This creates (prompt, chosen, rejected) tuples for training.

### Collection Methods

**Human annotation**: Trained annotators compare outputs according to guidelines. Most reliable but expensive and slow.

**AI feedback**: Use a capable model to generate preferences. Faster and cheaper but may propagate biases. This is the basis for Constitutional AI (CAI) and RLAIF.

**Implicit signals**: User interactions like upvotes, regeneration requests, or conversation length.
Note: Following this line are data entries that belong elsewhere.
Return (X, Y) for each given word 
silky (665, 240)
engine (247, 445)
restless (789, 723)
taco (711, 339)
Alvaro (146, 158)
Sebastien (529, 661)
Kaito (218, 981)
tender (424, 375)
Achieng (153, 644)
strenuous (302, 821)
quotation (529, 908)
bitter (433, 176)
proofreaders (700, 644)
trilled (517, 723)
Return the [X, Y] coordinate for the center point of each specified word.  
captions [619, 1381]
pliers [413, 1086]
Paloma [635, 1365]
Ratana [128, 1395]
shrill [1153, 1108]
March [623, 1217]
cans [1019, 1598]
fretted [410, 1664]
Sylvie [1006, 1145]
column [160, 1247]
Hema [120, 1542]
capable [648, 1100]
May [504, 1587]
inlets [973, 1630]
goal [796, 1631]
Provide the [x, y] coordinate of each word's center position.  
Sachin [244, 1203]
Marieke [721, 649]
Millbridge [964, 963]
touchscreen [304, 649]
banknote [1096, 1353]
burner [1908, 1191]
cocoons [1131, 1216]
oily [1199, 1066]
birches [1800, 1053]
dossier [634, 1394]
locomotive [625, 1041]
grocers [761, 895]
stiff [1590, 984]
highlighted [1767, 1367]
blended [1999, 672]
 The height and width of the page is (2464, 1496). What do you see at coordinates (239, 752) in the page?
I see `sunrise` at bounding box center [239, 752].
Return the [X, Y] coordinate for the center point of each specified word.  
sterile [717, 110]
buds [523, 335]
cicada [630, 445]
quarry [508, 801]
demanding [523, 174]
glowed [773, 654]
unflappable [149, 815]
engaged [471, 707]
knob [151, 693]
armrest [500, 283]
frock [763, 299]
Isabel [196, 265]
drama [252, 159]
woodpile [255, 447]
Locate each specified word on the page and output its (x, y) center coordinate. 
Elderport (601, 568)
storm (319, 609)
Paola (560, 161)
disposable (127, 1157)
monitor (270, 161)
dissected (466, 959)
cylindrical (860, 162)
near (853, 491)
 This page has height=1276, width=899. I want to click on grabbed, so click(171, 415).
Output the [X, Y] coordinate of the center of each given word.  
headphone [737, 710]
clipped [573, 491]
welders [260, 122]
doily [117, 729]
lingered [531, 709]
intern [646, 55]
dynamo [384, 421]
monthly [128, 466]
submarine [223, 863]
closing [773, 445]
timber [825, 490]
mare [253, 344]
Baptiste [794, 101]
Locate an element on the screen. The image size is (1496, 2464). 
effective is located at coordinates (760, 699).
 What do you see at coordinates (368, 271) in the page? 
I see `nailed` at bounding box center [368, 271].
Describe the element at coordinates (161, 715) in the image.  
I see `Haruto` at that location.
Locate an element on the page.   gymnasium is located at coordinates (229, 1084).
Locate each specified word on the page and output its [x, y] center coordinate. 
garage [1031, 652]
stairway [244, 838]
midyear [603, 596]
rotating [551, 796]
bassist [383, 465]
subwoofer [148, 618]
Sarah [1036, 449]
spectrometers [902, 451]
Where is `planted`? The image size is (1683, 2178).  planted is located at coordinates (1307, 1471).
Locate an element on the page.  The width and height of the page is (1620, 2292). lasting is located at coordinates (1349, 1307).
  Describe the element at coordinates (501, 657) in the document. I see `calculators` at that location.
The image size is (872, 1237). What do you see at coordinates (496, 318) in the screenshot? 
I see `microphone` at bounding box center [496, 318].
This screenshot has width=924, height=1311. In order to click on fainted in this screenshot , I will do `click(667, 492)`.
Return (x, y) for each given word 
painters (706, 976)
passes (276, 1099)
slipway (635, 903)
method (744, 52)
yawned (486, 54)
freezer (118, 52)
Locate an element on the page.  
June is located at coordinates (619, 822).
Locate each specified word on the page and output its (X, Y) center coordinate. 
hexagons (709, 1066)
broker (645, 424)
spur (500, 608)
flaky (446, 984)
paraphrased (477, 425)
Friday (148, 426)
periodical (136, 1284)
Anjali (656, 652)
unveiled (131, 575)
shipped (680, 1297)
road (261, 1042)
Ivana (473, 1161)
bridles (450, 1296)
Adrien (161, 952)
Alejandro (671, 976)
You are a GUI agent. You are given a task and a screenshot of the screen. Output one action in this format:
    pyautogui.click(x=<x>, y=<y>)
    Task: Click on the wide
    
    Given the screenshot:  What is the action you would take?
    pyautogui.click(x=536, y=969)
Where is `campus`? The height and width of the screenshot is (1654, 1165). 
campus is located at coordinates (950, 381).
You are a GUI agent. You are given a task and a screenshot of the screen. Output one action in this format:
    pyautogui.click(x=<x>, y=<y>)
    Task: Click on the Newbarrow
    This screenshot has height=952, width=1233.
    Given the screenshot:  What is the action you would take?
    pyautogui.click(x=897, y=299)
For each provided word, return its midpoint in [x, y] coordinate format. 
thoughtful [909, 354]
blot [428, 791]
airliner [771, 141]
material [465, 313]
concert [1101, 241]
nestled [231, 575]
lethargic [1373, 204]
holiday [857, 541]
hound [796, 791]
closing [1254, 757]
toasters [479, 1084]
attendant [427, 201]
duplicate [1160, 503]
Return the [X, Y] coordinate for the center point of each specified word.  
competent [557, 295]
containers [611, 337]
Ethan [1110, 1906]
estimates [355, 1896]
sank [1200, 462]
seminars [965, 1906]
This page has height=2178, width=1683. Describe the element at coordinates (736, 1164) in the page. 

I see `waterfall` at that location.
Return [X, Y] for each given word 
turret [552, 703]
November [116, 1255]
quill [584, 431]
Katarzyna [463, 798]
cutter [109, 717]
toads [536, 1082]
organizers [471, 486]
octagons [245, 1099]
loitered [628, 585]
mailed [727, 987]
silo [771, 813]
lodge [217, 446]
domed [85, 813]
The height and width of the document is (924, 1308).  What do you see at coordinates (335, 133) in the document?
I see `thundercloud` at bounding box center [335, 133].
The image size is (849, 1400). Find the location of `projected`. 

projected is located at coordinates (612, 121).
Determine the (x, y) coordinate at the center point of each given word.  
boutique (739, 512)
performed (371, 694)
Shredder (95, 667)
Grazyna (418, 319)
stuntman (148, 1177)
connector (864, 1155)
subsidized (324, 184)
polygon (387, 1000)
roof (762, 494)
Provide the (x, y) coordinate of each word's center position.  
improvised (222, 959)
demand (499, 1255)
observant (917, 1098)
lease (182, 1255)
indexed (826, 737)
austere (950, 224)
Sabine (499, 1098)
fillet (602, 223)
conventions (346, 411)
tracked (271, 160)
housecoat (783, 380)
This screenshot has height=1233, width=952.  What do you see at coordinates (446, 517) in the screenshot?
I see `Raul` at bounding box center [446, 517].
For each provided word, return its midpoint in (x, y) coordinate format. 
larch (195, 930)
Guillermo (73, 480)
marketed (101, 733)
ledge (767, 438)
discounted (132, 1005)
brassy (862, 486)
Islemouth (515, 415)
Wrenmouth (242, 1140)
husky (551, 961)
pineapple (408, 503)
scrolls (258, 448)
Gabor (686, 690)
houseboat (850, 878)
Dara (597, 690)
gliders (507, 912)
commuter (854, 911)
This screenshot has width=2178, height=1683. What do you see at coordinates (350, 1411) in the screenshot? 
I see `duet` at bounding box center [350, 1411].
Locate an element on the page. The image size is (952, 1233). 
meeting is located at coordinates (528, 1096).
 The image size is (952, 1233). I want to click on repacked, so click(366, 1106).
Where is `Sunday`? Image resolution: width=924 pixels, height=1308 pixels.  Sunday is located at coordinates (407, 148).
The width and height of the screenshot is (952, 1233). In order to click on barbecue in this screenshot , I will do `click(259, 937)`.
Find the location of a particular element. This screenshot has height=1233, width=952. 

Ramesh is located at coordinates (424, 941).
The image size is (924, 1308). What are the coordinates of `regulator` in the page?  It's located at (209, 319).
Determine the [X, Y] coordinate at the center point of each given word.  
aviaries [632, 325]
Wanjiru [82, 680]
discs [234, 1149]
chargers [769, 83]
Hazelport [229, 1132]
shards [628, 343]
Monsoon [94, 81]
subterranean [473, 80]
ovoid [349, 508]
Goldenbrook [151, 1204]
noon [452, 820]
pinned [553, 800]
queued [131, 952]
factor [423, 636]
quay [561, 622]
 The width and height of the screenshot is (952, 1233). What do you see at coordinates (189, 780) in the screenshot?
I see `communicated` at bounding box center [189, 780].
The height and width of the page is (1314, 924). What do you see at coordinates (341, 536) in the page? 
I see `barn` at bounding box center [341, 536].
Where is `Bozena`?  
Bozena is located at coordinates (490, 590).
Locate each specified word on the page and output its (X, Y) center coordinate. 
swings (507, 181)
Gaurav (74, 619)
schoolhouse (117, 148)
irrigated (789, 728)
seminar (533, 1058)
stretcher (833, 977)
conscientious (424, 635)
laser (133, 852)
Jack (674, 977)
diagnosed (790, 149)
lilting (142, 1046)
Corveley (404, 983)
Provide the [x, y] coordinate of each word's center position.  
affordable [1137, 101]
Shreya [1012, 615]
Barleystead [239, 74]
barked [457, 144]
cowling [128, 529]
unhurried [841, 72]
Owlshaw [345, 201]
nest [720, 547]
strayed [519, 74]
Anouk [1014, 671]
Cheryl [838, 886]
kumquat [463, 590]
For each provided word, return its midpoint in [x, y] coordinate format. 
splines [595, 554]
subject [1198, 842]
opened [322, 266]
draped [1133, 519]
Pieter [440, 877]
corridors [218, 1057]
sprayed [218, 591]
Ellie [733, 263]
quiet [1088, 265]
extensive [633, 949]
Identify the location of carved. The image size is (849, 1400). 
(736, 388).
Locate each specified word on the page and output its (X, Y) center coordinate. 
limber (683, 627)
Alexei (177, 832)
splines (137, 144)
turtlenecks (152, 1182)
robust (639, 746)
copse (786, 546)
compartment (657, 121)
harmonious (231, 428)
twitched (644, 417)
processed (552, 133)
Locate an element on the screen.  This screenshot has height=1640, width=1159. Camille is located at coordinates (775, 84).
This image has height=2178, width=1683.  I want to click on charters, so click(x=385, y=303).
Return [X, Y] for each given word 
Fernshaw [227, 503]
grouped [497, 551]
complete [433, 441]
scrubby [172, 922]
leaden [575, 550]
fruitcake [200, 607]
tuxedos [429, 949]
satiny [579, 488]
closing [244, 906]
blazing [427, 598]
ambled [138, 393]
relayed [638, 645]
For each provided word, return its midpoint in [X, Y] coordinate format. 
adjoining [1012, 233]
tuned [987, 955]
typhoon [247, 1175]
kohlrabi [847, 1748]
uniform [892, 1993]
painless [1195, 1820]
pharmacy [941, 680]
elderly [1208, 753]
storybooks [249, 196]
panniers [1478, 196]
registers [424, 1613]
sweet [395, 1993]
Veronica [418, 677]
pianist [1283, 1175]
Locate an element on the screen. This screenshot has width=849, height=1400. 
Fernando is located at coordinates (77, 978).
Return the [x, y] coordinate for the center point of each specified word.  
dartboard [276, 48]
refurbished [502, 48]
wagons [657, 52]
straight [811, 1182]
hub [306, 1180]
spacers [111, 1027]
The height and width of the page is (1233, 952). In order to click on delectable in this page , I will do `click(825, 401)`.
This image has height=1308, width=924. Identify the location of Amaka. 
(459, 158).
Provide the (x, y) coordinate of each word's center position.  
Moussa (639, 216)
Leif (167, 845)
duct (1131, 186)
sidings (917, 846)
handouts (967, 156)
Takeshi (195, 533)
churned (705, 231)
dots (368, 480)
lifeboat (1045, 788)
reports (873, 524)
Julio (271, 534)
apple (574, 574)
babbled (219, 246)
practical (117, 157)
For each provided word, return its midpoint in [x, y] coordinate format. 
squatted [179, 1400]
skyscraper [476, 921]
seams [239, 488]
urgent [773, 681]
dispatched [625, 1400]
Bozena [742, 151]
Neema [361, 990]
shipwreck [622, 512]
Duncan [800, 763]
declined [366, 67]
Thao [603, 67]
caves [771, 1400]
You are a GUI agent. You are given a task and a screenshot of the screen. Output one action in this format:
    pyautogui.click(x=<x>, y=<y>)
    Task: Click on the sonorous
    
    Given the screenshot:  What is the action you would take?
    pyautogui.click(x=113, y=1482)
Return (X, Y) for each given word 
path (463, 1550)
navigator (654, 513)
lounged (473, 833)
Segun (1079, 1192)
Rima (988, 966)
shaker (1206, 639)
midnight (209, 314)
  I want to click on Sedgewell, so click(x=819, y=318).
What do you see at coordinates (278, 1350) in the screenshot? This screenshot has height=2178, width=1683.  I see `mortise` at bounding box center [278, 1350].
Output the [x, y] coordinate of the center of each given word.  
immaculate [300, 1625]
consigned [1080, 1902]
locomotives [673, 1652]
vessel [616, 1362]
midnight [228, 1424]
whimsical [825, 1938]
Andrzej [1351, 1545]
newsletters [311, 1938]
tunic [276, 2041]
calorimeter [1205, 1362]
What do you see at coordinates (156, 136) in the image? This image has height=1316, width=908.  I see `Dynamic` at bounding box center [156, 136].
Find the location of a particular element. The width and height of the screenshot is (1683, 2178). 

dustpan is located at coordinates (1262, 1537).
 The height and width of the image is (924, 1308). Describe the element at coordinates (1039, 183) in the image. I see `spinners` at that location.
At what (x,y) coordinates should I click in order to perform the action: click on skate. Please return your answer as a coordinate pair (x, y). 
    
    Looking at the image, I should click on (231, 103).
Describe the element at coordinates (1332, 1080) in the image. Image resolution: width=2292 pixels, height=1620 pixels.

Noisy but abundant.

### Data Quality Considerations

- **Annotator agreement**: Low agreement suggests ambiguous criteria or subjective preferences
- **Distribution coverage**: Preferences should cover the range of model behaviors
- **Prompt diversity**: Diverse prompts prevent overfitting to narrow scenarios
- **Preference strength**: Some comparisons are clear; others are nearly ties

## Instruction Tuning

Instruction tuning (supervised fine-tuning on instruction-response pairs) serves as the foundation for RLHF.

### Purpose

- Teaches the model to follow instructions rather than just complete text
- Establishes the format and style for responses
- Creates a starting point that already exhibits desired behaviors
- Provides the reference policy for KL regularization

### Dataset Composition

Typical instruction tuning datasets include:

- **Single-turn QA**: Questions with direct answers
- **Multi-turn dialogue**: Conversational exchanges
- **Task instructions**: Specific tasks with examples
- **Chain-of-thought**: Reasoning traces for complex problems

### Relationship to RLHF

The SFT model defines the "prior" that RLHF refines. A better SFT model means:

- The reward model has better starting outputs to compare
- Policy optimization has less work to do
- The KL penalty keeps the final model closer to this baseline

## Reward Modeling

The reward model transforms pairwise preferences into a scalar signal for RL optimization.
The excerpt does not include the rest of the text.